Gillum has not been charged with a crime and has said that FBI agents assured him he's not a target nor a focus of the investigation. Outside of the boat trip, nothing has publicly surfaced that implies the FBI suspected him of wrongdoing. The FBI has not commented on the investigation.
Barry Richard, an attorney representing Gillum in a state ethics investigation into the New York trip, wasn't there when Gillum met with FBI agents at his home in June last year. But he said nothing Gillum has described implies he's done anything illegal.
"People are trying so hard to find some connecting dots," Richard said. "But nobody's ever found any evidence connecting any dots to these things."

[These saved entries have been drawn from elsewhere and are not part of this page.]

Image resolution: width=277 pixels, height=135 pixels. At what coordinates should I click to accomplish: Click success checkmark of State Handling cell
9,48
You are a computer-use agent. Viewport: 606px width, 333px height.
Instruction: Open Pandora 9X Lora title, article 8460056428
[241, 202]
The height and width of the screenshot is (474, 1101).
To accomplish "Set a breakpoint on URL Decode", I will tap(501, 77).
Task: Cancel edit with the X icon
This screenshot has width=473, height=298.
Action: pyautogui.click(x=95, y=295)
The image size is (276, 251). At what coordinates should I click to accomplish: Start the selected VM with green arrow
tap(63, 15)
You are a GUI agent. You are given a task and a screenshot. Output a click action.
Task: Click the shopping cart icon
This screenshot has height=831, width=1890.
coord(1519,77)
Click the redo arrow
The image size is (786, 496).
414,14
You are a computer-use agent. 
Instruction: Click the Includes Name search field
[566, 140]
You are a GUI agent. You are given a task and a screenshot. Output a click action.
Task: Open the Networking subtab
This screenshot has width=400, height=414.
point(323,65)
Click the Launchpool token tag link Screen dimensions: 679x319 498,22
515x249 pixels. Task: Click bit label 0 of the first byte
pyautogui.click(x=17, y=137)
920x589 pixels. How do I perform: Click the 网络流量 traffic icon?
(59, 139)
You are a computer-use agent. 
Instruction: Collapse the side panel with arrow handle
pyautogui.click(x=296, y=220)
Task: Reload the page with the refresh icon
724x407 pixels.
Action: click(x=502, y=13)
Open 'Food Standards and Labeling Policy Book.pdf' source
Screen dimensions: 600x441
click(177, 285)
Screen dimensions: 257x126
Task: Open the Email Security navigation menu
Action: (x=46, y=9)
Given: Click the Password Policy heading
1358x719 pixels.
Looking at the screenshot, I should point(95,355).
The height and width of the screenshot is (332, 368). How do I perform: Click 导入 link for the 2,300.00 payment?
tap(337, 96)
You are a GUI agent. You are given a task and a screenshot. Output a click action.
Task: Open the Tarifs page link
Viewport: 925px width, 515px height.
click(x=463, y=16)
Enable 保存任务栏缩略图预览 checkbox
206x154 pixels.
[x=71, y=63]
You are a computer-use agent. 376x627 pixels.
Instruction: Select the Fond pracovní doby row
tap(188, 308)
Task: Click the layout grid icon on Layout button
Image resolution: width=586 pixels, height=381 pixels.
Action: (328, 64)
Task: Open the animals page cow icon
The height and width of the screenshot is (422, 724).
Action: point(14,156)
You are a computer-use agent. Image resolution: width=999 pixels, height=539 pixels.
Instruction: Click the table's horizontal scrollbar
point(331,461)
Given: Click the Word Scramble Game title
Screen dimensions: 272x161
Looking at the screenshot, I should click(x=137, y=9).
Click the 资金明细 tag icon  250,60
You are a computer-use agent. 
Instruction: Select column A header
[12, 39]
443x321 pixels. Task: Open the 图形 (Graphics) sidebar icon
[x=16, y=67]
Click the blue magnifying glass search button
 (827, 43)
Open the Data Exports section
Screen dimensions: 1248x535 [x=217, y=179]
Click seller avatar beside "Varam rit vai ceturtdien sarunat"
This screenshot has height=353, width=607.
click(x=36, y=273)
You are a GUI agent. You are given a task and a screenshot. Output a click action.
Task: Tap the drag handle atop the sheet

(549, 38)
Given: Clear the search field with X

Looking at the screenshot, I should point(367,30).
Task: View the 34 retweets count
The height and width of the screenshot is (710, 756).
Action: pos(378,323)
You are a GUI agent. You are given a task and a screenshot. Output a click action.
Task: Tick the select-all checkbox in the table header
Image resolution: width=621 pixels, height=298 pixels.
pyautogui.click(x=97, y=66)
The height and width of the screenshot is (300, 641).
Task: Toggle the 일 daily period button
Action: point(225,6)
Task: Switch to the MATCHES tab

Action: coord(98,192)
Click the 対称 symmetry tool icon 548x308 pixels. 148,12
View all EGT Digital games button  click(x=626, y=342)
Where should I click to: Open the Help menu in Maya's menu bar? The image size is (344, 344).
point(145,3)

Former agents and prosecutors cautioned against drawing a conclusion about Gillum's boat trip.
Liam Brennan, who led Connecticut's Public Corruption Task Force for two years before leaving in March, said it was not uncommon to have predicated investigations lead nowhere.
"The Department (of Justice) and the Bureau get tips all the time," Brennan said. "You want your investigators to poke around and see how high up corruption goes."
What triggered the FBI to start digging into Tallahassee corruption is unknown.
But agents ran a typical playbook for ferreting out public corruption, even using the same undercover agent that helped bring down a California state senator.
Their case began as early as August 2015, when "Mike Miller," an undercover agent posing as a Nashville developer, was first spotted hobnobbing at a Tallahassee Chamber of Commerce event.
From there, agents began making the rounds, talking to city and county officials and politicians and pitching development plans for their made-up businesses.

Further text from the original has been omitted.